Summary
Methyldopa is an antihypertensive agent thought to act by stimulating α2-adrenergic receptors.
The National Institute for Health and Care Excellence (NICE) recommends that labetalol is offered as first-line antihypertensive treatment during pregnancy, with alternatives being nifedipine if labetolol is not suitable, and methyldopa if both labetalol and nifedipine are not suitable. If a woman prescribed methyldopa during pregnancy requires ongoing postpartum treatment, NICE recommends that methyldopa is discontinued within two days of delivery and an alternative antihypertensive treatment initiated. This is due to an increased risk of depression with methyldopa use.
The limited available data do not demonstrate increased overall risks of congenital malformation or miscarriage following use of methyldopa in the first trimester but are inadequate to rule this out. While specific associations between first trimester methyldopa use and Ebstein’s anomaly, and digestive, genital and urinary tract defects have been reported in single studies, further analyses are needed to confirm or refute these associations. The limited available data do not currently raise concerns of increased risks of preterm delivery, small for gestational age, perinatal death, neonatal complications or adverse neurodevelopmental outcomes directly related to methyldopa exposure.

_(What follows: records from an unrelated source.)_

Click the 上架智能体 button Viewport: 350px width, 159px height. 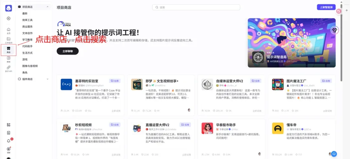pyautogui.click(x=326, y=7)
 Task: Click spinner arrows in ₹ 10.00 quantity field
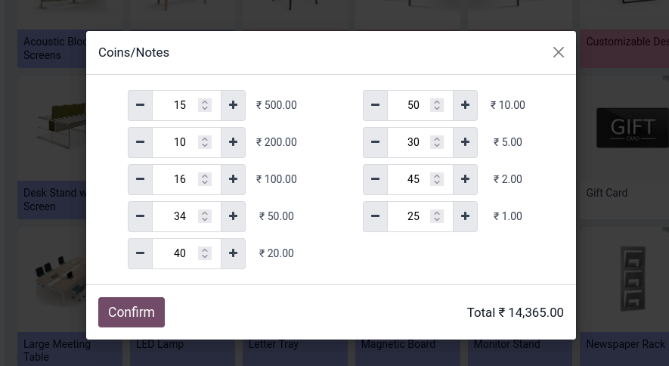pos(437,105)
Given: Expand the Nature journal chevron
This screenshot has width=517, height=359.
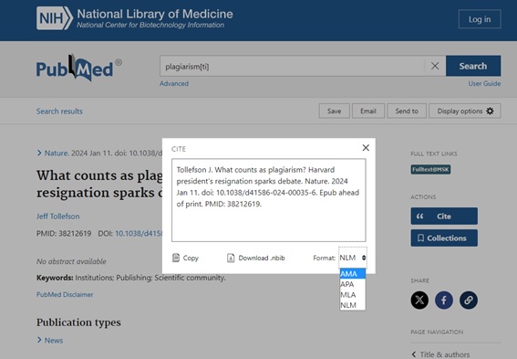Looking at the screenshot, I should point(39,153).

Exposure to methyldopa at any stage in pregnancy is not itself an indication for additional fetal monitoring, although pregnant women with hypertension will be offered consultant-led care and additional monitoring of blood pressure, proteinuria, and ultrasound assessment of fetal growth and wellbeing. Other risk factors may be present in individual cases which may independently increase the risk of adverse pregnancy outcome. Clinicians are reminded of the importance of consideration of such factors when performing case-specific risk assessments.